Saturday, March 12, 2005

Commemorating Gandhi's March to the Sea



Thanks to Sepia Mutiny for the reminder that today is the start of the 75th anniversary commemorartions of Gandhi's Salt March. 75 years ago Mahatma Mohandas Karamchand Gandhi and 77 other marchers set out from his ashram at Sabarmati, and over the course of 25 days they marched 241 miles to the sea. When they got to the sea at Dandi, on April 6, 1930, he held up a lump of natural sea salt and defied an empire.

What was so important about salt? In our era of processed-food and sodium cutting, it's hard to remember that plain fresh food doesn't have a lot of salt, and that humans do need some salt, every day, to replenish the sodium they lose from perspiration. This is even more true in the hot climate of South Asia, and salt is also vital for preserving food if you don't have refrigeration. For millenia Indians have been making sea salt, even the most impoverished having that right to the ocean. The British saw this need and used their might to create a salt monopoly, dictating that only they could make and sell salt, thereby making aristocrat and peasant beholden to foreigners in their own land. Thus simply boiling ocean water to collect a basic necessity of life became one of the greatest acts of civil disobedience.

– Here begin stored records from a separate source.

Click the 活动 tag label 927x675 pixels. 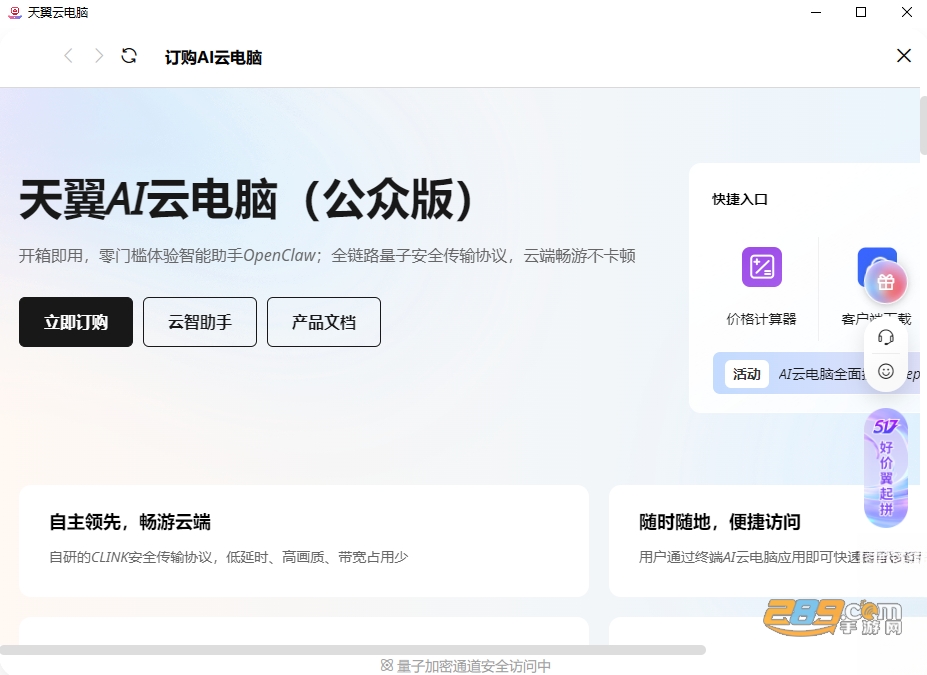[747, 374]
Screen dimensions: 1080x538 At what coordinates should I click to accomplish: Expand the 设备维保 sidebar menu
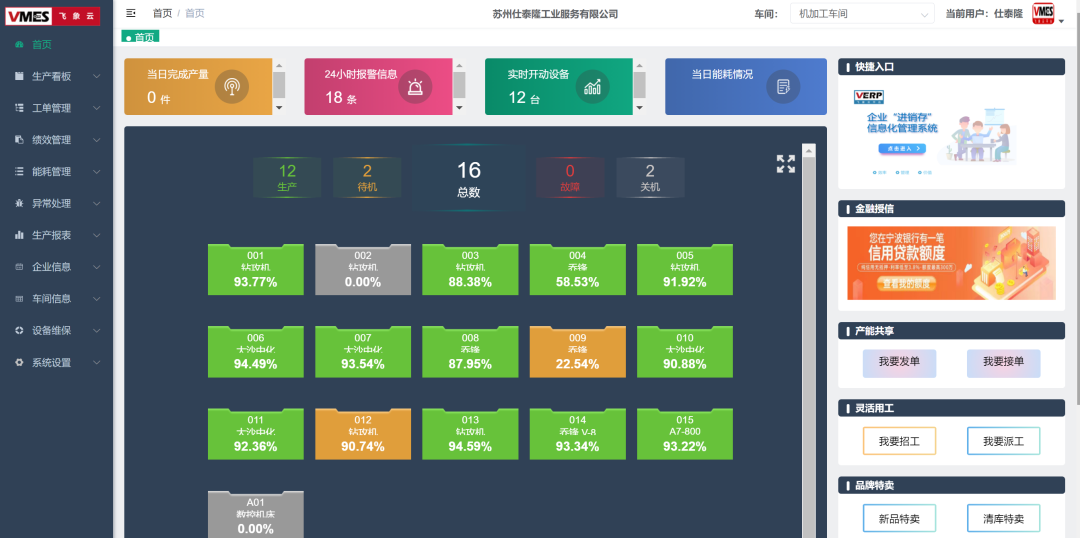[56, 331]
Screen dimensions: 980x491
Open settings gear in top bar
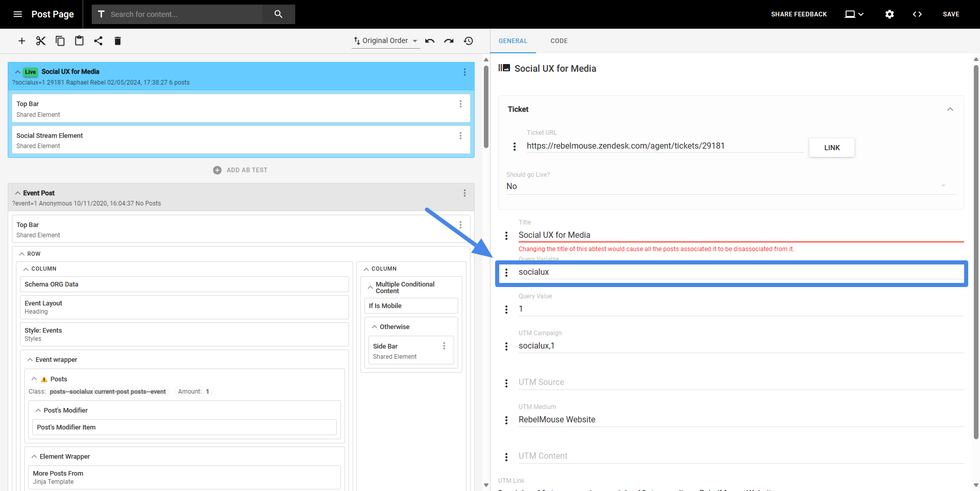point(889,14)
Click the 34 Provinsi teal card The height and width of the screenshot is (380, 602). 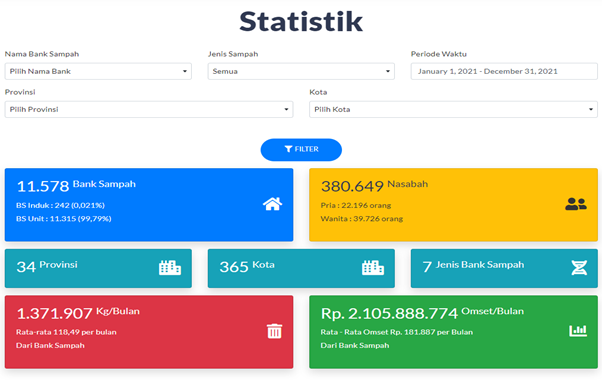(x=98, y=268)
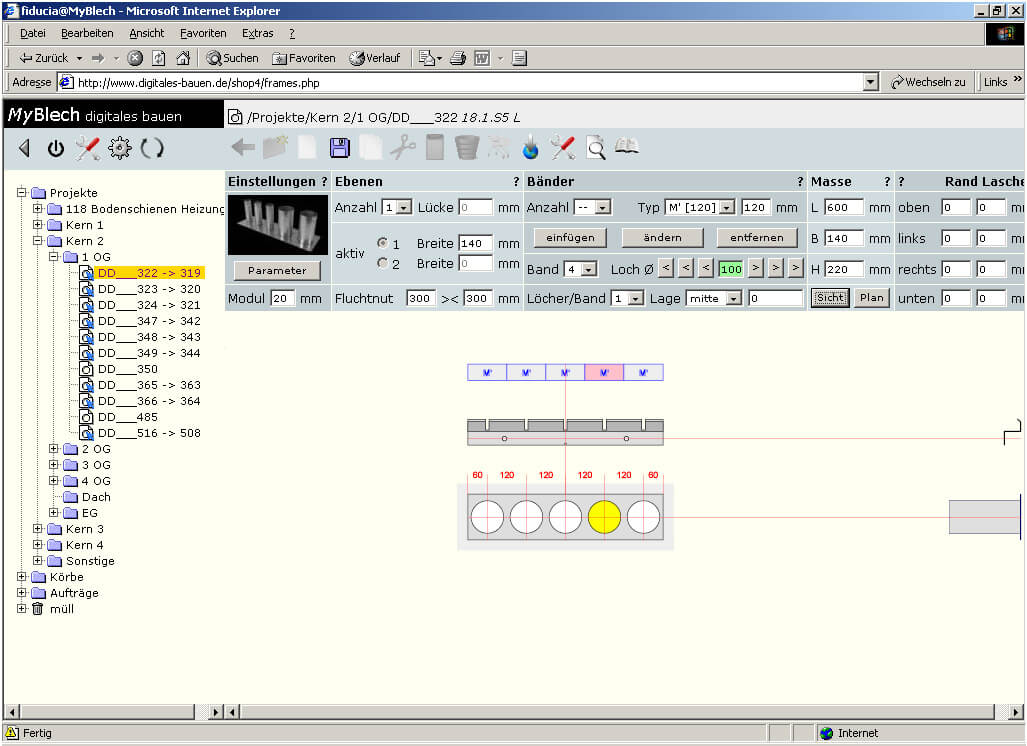The image size is (1027, 746).
Task: Click the globe download icon in the toolbar
Action: coord(531,148)
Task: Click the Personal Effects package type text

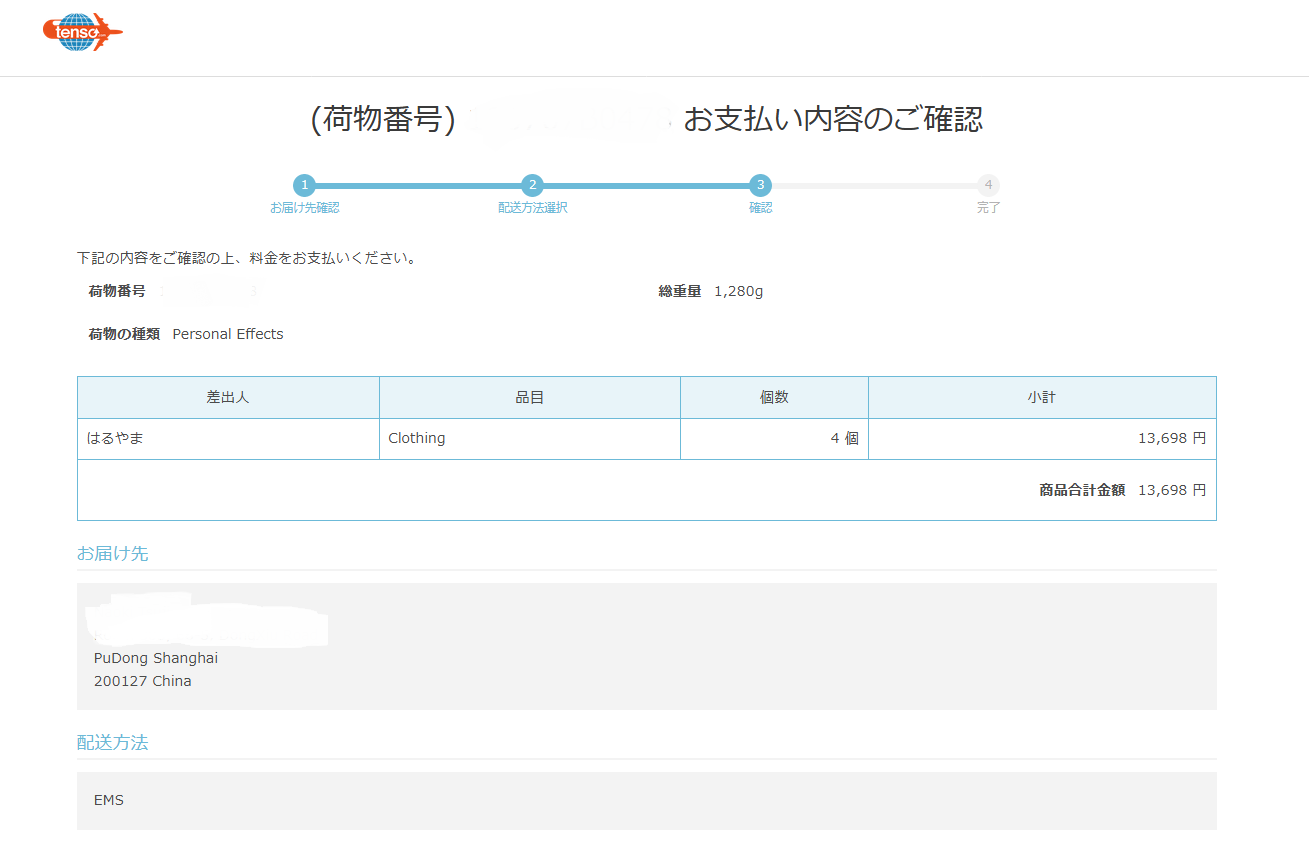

Salt-march.org.in, which created the banner above, has a nice collection of historical documents,
in particular a set of political cartoons about the salt march. A lot of information is hiding under the deceptivily simple moniker of "trivia." Today in India thousands set out on a commemoration march, which is also organized by salt-march.org. I was particularly moved by the story of an 83 year old Gandhi look-alike, himself a freedom fighter, who is going on the march:
‘‘Look, that’s Mahatma Gandhi,’’ cries out someone from the crowd at Gandhi Ashram, pointing to 83-year-old Bokka Appa Rao. As he enters the ashram dressed in dhoti, Gandhi spectacles, and carrying a lathi, children rush to him, people look on with amazement, and cameras don’t stop clicking. Rao says he lives the life Gandhian — in thought, in conduct, and, in a way few can, in appearance too. He’s here from his native Bhimavaram village in Andhra Pradesh to take part in the re-enactment of the Dandi march.
Gandhi's movement was called Satyagraha (the fight and determination to establish the truth), and the participants Satyagrahis: warriors of truth. We've been having a lot of discussion of pacifism, Gandhian non-violence, effective knowledge and effective political action. As we forge our own paths, let's take a moment to recall the struggles of the Satyagrahis.

Satyam Evam Jayate. The Truth Shall Be Victorious.